Another common obstacle faced by RHIOs arises from the patchwork nature of state and federal privacy regulations. While the HIPAA Privacy Rule generally permits the use and disclosure of protected health information ("PHI") for a covered entity's treatment, payment and health care operations purposes, there are state and federal laws that impose additional restrictions on certain categories of especially sensitive information. For example, in California, there are state and federal laws that require patient authorization with respect to disclosures of:
(1) information relating to a patient's participation in outpatient treatment with a psychotherapist (Cal. Civil Code Seciton 56.104);
(2) psychotherapy notes, as defined by HIPAA;
(3) records of the identity, diagnosis, prognosis or treatment of any patient maintained in connection with any program or activity relating to alcoholism or alcohol abuse education, training, treatment, rehabilitation or reseach (42 CFR Section 2.2 and Cal. Health & Safety Code Section 11977);
(4) public health records relating to AIDS (Cal. Health & Safety Code Section 121025(a); and
(5) genetic test results (Cal. Civil Code Section 56.17).

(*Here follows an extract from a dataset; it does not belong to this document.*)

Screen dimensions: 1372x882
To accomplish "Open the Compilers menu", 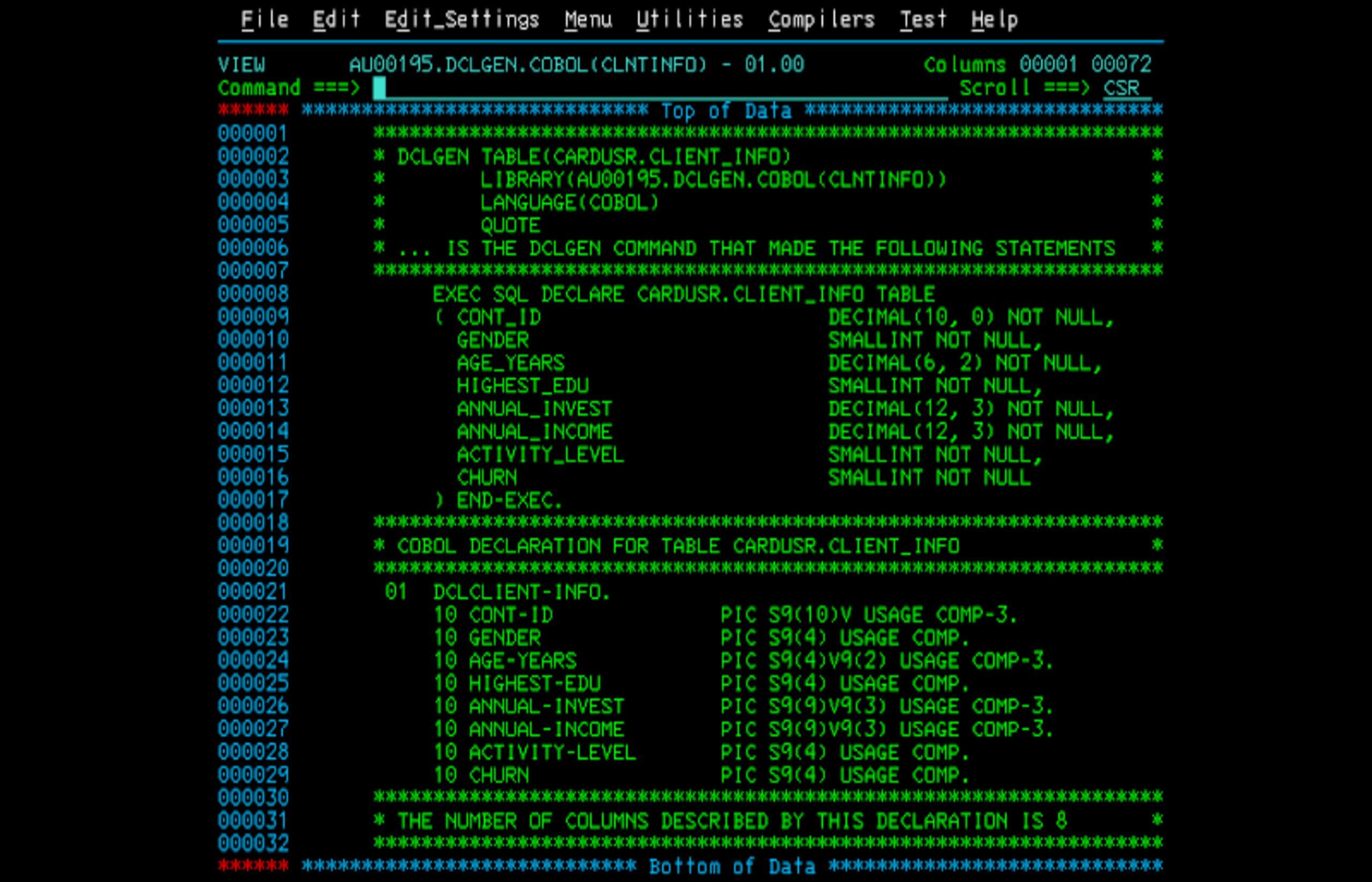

Given that disclosures of these categories of information require patient authorization, some RHIO participating provider agreements simply require that this type of information not be transmitted using the RHIO. Can providers effectively scrub their data to exclude these categories of information? And what if a hospital, medical group or other provider slips up and discloses sensitive medical information through the RHIO without authorization?
Providers must live with these restrictions on a day-to-day basis, regardless of whether they engage in treatment disclosures through a RHIO or more traditional means. However, one difference is that a RHIO's facilitation of electronic exchange of data arguably raises the stakes when providers mistakenly disclose these sensitive categories of information without authorization. Another difference is that participation in a RHIO means (depending upon the RHIO structure) that a provider may have to concern itself not only with its own mistakes in permitting disclosures of sensitive medical information, but also the mistakes of the RHIO entity or RHIO technology vendor.